Fifth package bomb strikes Texas, at FedEx facility near San Antonio

Schertz Police block off Doerr Lane near the scene of a blast at a FedEx facility in Schertz, Texas, U.S., March 20, 2018. REUTERS/Sergio Flore Schertz Police block off Doerr Lane near the scene of a blast at a FedEx facility in Schertz, Texas, U.S., March 20, 2018. REUTERS/Sergio Flores

By Jon Herskovitz and Jim Forsyth

AUSTIN/SCHERTZ, Texas (Reuters) – A package bomb blew up at a FedEx Corp distribution center near San Antonio on Tuesday, officials said, and the FBI was investigating whether it was linked to a series of four homemade bombs that hit the Texas capital of Austin this month.

Officials did not say if the latest incident was the work of what Austin police believe could be a serial bomber responsible for the four earlier devices that killed two people and injured four others.

The blast at the FedEx facility in Schertz, northeast of San Antonio, was the fifth in the state in the last 18 days. If it is linked to the others, it would be the first outside the Austin area and the first that involves a commercial parcel service.

“We are investigating it as being possibly related to our open investigation,” FBI spokeswoman Michelle Lee told the Austin American-Statesman newspaper. “We can’t know for sure until we have an opportunity to look at the evidence itself.”

The package, filled with nails and metal shrapnel, exploded shortly after midnight local time at the facility, about 65 miles south of Austin, the San Antonio Fire Department said on Twitter.

The company described it as a FedEx Ground sorting facility. About 75 people were working at the facility at the time, fire officials said.

The individual or people behind the bombings are likely to be highly skilled and methodical, said Fred Burton, chief security officer for Stratfor, a private intelligence and security consulting firm based in Austin.

“This is a race against time to find him before he bombs again,” Burton said.

More than 500 federal agents were involved in the investigation.

Austin Mayor Steve Adler on Tuesday sought to reassure citizens. “While the concern is real and the anxiety is real … it can’t immobilize us. It has to make us more determined. It has to make us more vigilant,” he told a local television station.

The White House is monitoring the situation, spokeswoman Sarah Sanders told Fox News on Tuesday.

Further stoking fears, Austin police investigated a possible hazardous materials incident at a FedEx facility in Austin on Tuesday morning. There was no indication it was related to the bombings.

The first three devices were parcel bombs dropped off in front of homes on in three eastern Austin neighborhoods. The fourth went off on Sunday night on the west side of the city and was described by police as a more sophisticated device detonated through a trip wire mechanism.

The four devices were similar in construction, suggesting they were the work of the same bomb maker, officials said.
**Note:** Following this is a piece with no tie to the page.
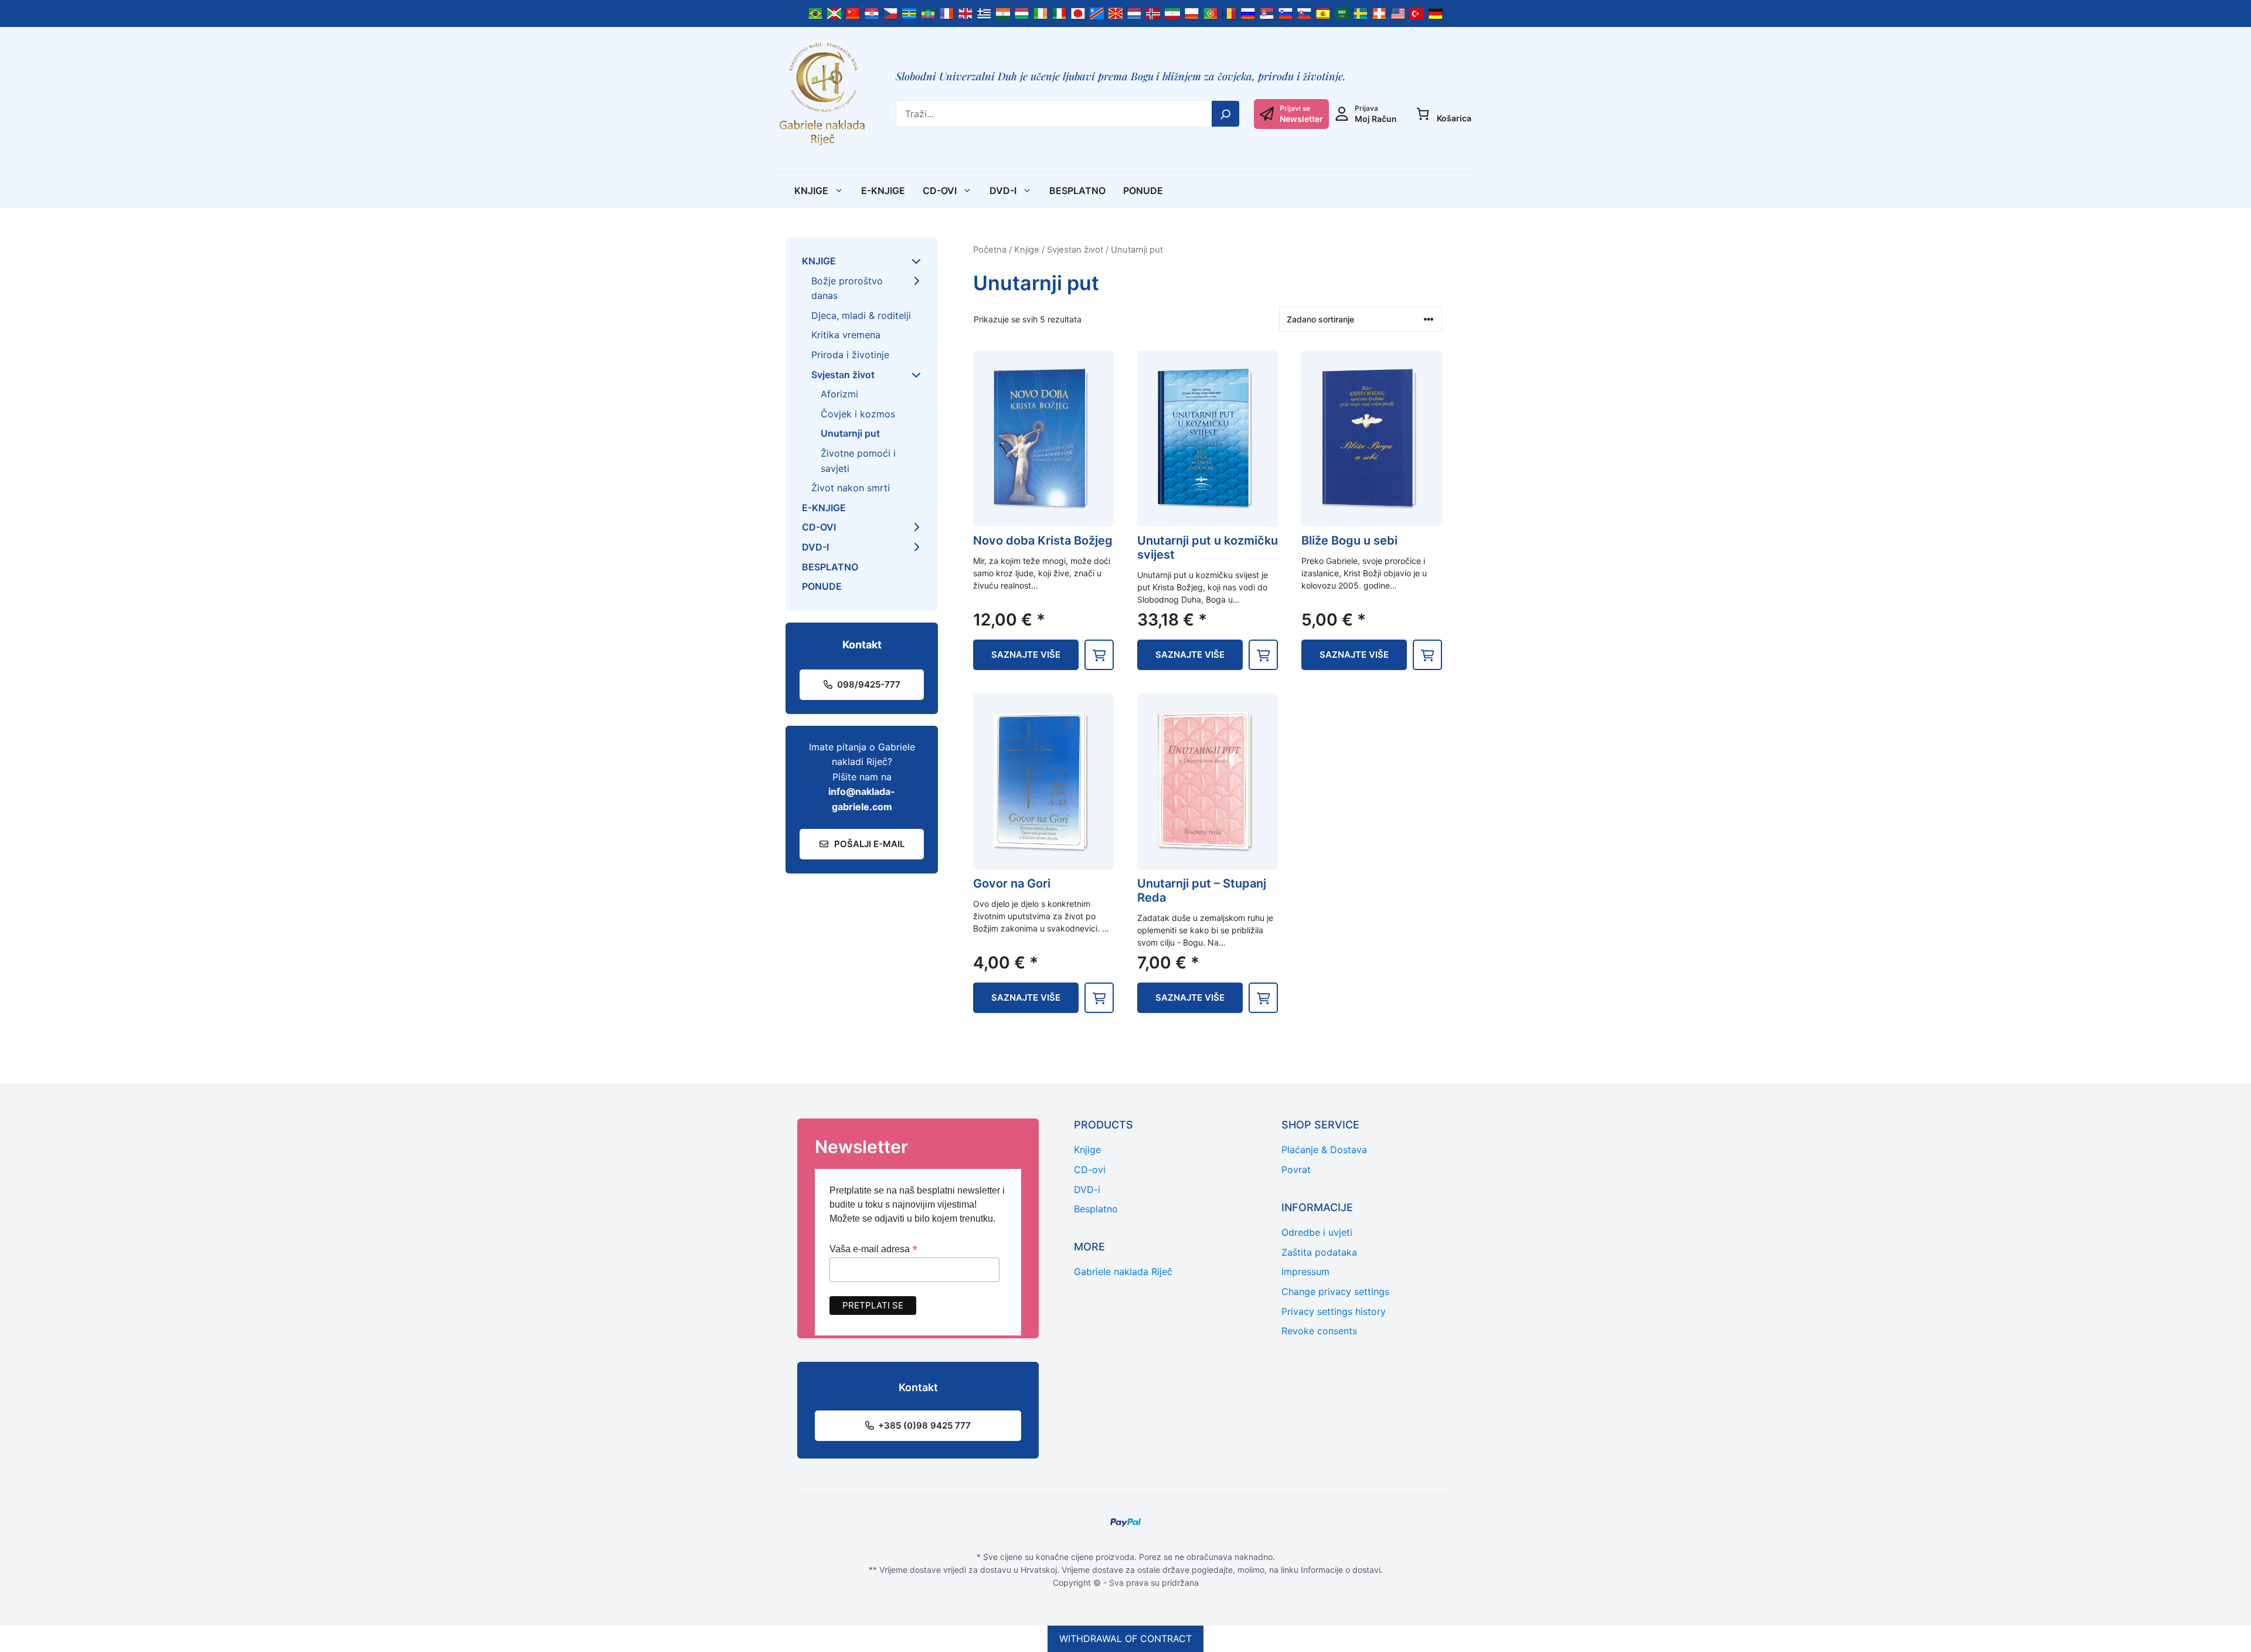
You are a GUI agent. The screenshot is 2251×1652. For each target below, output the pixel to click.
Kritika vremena (845, 335)
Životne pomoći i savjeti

The first two bombs killed Anthony Stephan House, a 39-year-old black man on March 2 and Draylen Mason, a 17-year-old African-American teenager on March 12. The third, also on March 12, severely injured a 75-year-old Hispanic woman. Police said they are investigating whether the bombings were hate crimes.

Sunday’s trip wire bomb, which injured two white men, went off shortly after police made a rare public call to the suspect to explain his motives.

Austin, with a population of nearly 1 million people, is home to the University of Texas and a plethora of technology companies and has been one of the fastest growing major U.S. cities.